Retype every one of the following items verbatim, preserving each character, line break, and coordinate.

========================================

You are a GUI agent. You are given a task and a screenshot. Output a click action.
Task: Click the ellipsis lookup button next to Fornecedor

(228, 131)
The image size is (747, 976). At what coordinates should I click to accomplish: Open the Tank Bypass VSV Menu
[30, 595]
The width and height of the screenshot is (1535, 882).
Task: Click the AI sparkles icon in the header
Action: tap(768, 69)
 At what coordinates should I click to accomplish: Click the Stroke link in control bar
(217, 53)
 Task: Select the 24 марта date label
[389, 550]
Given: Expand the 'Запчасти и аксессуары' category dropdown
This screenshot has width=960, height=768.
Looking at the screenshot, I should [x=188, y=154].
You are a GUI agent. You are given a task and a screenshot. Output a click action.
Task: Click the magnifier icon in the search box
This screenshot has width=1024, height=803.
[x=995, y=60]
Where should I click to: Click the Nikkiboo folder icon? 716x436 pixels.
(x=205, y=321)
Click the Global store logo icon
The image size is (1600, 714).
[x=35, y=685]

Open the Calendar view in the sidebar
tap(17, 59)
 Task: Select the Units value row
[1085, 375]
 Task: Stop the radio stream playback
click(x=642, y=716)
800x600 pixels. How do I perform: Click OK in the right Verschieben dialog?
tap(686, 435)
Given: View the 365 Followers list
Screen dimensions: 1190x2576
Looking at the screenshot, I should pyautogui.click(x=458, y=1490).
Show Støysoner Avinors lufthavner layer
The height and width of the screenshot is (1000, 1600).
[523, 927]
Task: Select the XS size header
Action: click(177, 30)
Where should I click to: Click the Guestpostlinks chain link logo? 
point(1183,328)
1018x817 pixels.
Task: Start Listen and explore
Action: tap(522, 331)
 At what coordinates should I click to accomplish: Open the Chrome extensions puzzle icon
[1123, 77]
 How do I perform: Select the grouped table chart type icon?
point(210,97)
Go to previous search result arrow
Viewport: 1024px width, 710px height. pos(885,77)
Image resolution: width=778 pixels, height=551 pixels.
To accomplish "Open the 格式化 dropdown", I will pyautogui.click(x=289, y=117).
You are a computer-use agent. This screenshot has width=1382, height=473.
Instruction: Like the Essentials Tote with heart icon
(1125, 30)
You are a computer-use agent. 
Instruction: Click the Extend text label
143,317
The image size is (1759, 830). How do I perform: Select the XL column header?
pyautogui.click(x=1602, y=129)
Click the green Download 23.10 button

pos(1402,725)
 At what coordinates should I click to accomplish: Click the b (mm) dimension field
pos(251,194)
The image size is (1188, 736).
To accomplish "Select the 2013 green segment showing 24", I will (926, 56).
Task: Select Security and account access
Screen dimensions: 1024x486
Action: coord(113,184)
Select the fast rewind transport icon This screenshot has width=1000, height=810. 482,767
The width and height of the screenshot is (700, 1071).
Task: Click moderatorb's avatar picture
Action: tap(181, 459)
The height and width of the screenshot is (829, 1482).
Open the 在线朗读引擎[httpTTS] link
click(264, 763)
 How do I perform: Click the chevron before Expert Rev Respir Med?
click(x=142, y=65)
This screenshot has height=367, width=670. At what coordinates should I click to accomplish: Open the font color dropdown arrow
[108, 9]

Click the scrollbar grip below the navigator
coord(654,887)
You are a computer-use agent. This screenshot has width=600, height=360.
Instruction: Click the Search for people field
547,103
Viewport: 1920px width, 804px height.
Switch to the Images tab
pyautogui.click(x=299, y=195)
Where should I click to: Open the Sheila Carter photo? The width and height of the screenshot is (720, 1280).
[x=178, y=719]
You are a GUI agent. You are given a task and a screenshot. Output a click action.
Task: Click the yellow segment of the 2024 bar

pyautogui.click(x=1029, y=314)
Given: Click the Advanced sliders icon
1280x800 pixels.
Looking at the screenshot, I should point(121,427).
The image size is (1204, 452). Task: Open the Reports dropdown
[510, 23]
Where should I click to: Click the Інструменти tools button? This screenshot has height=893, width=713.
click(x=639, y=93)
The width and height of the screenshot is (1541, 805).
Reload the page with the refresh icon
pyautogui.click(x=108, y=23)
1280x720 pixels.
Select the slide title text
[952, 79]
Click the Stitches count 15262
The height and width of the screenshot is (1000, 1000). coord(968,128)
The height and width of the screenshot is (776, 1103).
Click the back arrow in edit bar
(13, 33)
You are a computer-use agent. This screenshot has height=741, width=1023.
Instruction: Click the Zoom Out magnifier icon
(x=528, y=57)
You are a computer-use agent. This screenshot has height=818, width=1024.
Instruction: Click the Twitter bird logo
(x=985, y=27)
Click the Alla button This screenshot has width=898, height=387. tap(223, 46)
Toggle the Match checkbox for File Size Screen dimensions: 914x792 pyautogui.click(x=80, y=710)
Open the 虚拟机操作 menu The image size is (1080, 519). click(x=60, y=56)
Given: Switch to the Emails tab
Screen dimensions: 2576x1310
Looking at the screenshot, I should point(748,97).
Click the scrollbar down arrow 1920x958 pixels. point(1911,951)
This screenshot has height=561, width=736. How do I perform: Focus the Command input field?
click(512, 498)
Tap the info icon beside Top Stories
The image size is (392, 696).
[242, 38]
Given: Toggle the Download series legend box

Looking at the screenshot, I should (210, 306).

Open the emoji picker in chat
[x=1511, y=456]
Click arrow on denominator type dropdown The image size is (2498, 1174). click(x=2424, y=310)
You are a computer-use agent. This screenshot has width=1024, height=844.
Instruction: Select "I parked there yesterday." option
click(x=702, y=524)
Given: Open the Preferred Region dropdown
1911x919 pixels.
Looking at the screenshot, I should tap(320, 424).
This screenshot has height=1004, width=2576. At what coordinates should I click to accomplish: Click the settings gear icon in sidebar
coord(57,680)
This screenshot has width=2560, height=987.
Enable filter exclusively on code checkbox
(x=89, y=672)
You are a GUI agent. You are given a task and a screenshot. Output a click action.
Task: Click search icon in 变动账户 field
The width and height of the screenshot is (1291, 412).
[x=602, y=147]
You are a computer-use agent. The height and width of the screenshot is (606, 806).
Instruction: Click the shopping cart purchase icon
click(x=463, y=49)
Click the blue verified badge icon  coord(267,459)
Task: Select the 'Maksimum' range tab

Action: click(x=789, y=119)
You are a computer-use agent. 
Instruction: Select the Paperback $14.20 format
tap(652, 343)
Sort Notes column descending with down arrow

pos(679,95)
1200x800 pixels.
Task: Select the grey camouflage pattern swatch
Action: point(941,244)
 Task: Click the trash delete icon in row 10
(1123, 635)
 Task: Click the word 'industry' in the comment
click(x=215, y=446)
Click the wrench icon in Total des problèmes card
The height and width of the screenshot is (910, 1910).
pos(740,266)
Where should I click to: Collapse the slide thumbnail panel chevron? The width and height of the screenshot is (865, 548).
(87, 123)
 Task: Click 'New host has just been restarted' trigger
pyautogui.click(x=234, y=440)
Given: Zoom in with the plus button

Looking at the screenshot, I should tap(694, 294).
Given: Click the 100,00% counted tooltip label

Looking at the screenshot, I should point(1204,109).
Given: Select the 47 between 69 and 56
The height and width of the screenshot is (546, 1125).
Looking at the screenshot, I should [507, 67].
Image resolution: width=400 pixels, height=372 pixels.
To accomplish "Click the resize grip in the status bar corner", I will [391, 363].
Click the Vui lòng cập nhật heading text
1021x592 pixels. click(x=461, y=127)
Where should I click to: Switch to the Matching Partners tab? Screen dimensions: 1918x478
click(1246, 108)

========================================

== Answer to this problem ==
You are a GUI agent. You are given a task and a screenshot. Output a click action.
Task: Click the ellipsis lookup button next to Fornecedor

(228, 131)
The image size is (747, 976). At what coordinates should I click to accomplish: Open the Tank Bypass VSV Menu
[30, 595]
The width and height of the screenshot is (1535, 882).
Task: Click the AI sparkles icon in the header
Action: tap(768, 69)
 At what coordinates should I click to accomplish: Click the Stroke link in control bar
(217, 53)
 Task: Select the 24 марта date label
[389, 550]
Given: Expand the 'Запчасти и аксессуары' category dropdown
This screenshot has width=960, height=768.
Looking at the screenshot, I should [x=188, y=154].
You are a GUI agent. You are given a task and a screenshot. Output a click action.
Task: Click the magnifier icon in the search box
This screenshot has width=1024, height=803.
[x=995, y=60]
Where should I click to: Click the Nikkiboo folder icon? 716x436 pixels.
(x=205, y=321)
Click the Global store logo icon
The image size is (1600, 714).
[x=35, y=685]

Open the Calendar view in the sidebar
tap(17, 59)
 Task: Select the Units value row
[1085, 375]
 Task: Stop the radio stream playback
click(x=642, y=716)
800x600 pixels. How do I perform: Click OK in the right Verschieben dialog?
tap(686, 435)
Given: View the 365 Followers list
Screen dimensions: 1190x2576
Looking at the screenshot, I should pyautogui.click(x=458, y=1490).
Show Støysoner Avinors lufthavner layer
The height and width of the screenshot is (1000, 1600).
[523, 927]
Task: Select the XS size header
Action: click(177, 30)
Where should I click to: Click the Guestpostlinks chain link logo? 
point(1183,328)
1018x817 pixels.
Task: Start Listen and explore
Action: tap(522, 331)
 At what coordinates should I click to accomplish: Open the Chrome extensions puzzle icon
[1123, 77]
 How do I perform: Select the grouped table chart type icon?
point(210,97)
Go to previous search result arrow
Viewport: 1024px width, 710px height. pos(885,77)
Image resolution: width=778 pixels, height=551 pixels.
To accomplish "Open the 格式化 dropdown", I will pyautogui.click(x=289, y=117).
You are a computer-use agent. This screenshot has width=1382, height=473.
Instruction: Like the Essentials Tote with heart icon
(1125, 30)
You are a computer-use agent. 
Instruction: Click the Extend text label
143,317
The image size is (1759, 830). How do I perform: Select the XL column header?
pyautogui.click(x=1602, y=129)
Click the green Download 23.10 button

pos(1402,725)
 At what coordinates should I click to accomplish: Click the b (mm) dimension field
pos(251,194)
The image size is (1188, 736).
To accomplish "Select the 2013 green segment showing 24", I will (926, 56).
Task: Select Security and account access
Screen dimensions: 1024x486
Action: coord(113,184)
Select the fast rewind transport icon This screenshot has width=1000, height=810. 482,767
The width and height of the screenshot is (700, 1071).
Task: Click moderatorb's avatar picture
Action: tap(181, 459)
The height and width of the screenshot is (829, 1482).
Open the 在线朗读引擎[httpTTS] link
click(264, 763)
 How do I perform: Click the chevron before Expert Rev Respir Med?
click(x=142, y=65)
This screenshot has height=367, width=670. At what coordinates should I click to accomplish: Open the font color dropdown arrow
[108, 9]

Click the scrollbar grip below the navigator
coord(654,887)
You are a computer-use agent. This screenshot has width=600, height=360.
Instruction: Click the Search for people field
547,103
Viewport: 1920px width, 804px height.
Switch to the Images tab
pyautogui.click(x=299, y=195)
Where should I click to: Open the Sheila Carter photo? The width and height of the screenshot is (720, 1280).
[x=178, y=719]
You are a GUI agent. You are given a task and a screenshot. Output a click action.
Task: Click the yellow segment of the 2024 bar

pyautogui.click(x=1029, y=314)
Given: Click the Advanced sliders icon
1280x800 pixels.
Looking at the screenshot, I should point(121,427).
The image size is (1204, 452). Task: Open the Reports dropdown
[510, 23]
Where should I click to: Click the Інструменти tools button? This screenshot has height=893, width=713.
click(x=639, y=93)
The width and height of the screenshot is (1541, 805).
Reload the page with the refresh icon
pyautogui.click(x=108, y=23)
1280x720 pixels.
Select the slide title text
[952, 79]
Click the Stitches count 15262
The height and width of the screenshot is (1000, 1000). coord(968,128)
The height and width of the screenshot is (776, 1103).
Click the back arrow in edit bar
(13, 33)
You are a computer-use agent. This screenshot has height=741, width=1023.
Instruction: Click the Zoom Out magnifier icon
(x=528, y=57)
You are a computer-use agent. This screenshot has height=818, width=1024.
Instruction: Click the Twitter bird logo
(x=985, y=27)
Click the Alla button This screenshot has width=898, height=387. tap(223, 46)
Toggle the Match checkbox for File Size Screen dimensions: 914x792 pyautogui.click(x=80, y=710)
Open the 虚拟机操作 menu The image size is (1080, 519). click(x=60, y=56)
Given: Switch to the Emails tab
Screen dimensions: 2576x1310
Looking at the screenshot, I should point(748,97).
Click the scrollbar down arrow 1920x958 pixels. point(1911,951)
This screenshot has height=561, width=736. How do I perform: Focus the Command input field?
click(512, 498)
Tap the info icon beside Top Stories
The image size is (392, 696).
[242, 38]
Given: Toggle the Download series legend box

Looking at the screenshot, I should (210, 306).

Open the emoji picker in chat
[x=1511, y=456]
Click arrow on denominator type dropdown The image size is (2498, 1174). click(x=2424, y=310)
You are a computer-use agent. This screenshot has width=1024, height=844.
Instruction: Select "I parked there yesterday." option
click(x=702, y=524)
Given: Open the Preferred Region dropdown
1911x919 pixels.
Looking at the screenshot, I should tap(320, 424).
This screenshot has height=1004, width=2576. At what coordinates should I click to accomplish: Click the settings gear icon in sidebar
coord(57,680)
This screenshot has width=2560, height=987.
Enable filter exclusively on code checkbox
(x=89, y=672)
You are a GUI agent. You are given a task and a screenshot. Output a click action.
Task: Click search icon in 变动账户 field
The width and height of the screenshot is (1291, 412).
[x=602, y=147]
You are a computer-use agent. The height and width of the screenshot is (606, 806).
Instruction: Click the shopping cart purchase icon
click(x=463, y=49)
Click the blue verified badge icon  coord(267,459)
Task: Select the 'Maksimum' range tab

Action: click(x=789, y=119)
You are a computer-use agent. 
Instruction: Select the Paperback $14.20 format
tap(652, 343)
Sort Notes column descending with down arrow

pos(679,95)
1200x800 pixels.
Task: Select the grey camouflage pattern swatch
Action: point(941,244)
 Task: Click the trash delete icon in row 10
(1123, 635)
 Task: Click the word 'industry' in the comment
click(x=215, y=446)
Click the wrench icon in Total des problèmes card
The height and width of the screenshot is (910, 1910).
pos(740,266)
Where should I click to: Collapse the slide thumbnail panel chevron? The width and height of the screenshot is (865, 548).
(87, 123)
 Task: Click 'New host has just been restarted' trigger
pyautogui.click(x=234, y=440)
Given: Zoom in with the plus button

Looking at the screenshot, I should tap(694, 294).
Given: Click the 100,00% counted tooltip label

Looking at the screenshot, I should point(1204,109).
Given: Select the 47 between 69 and 56
The height and width of the screenshot is (546, 1125).
Looking at the screenshot, I should [507, 67].
Image resolution: width=400 pixels, height=372 pixels.
To accomplish "Click the resize grip in the status bar corner", I will [391, 363].
Click the Vui lòng cập nhật heading text
1021x592 pixels. click(x=461, y=127)
Where should I click to: Switch to the Matching Partners tab? Screen dimensions: 1918x478
click(1246, 108)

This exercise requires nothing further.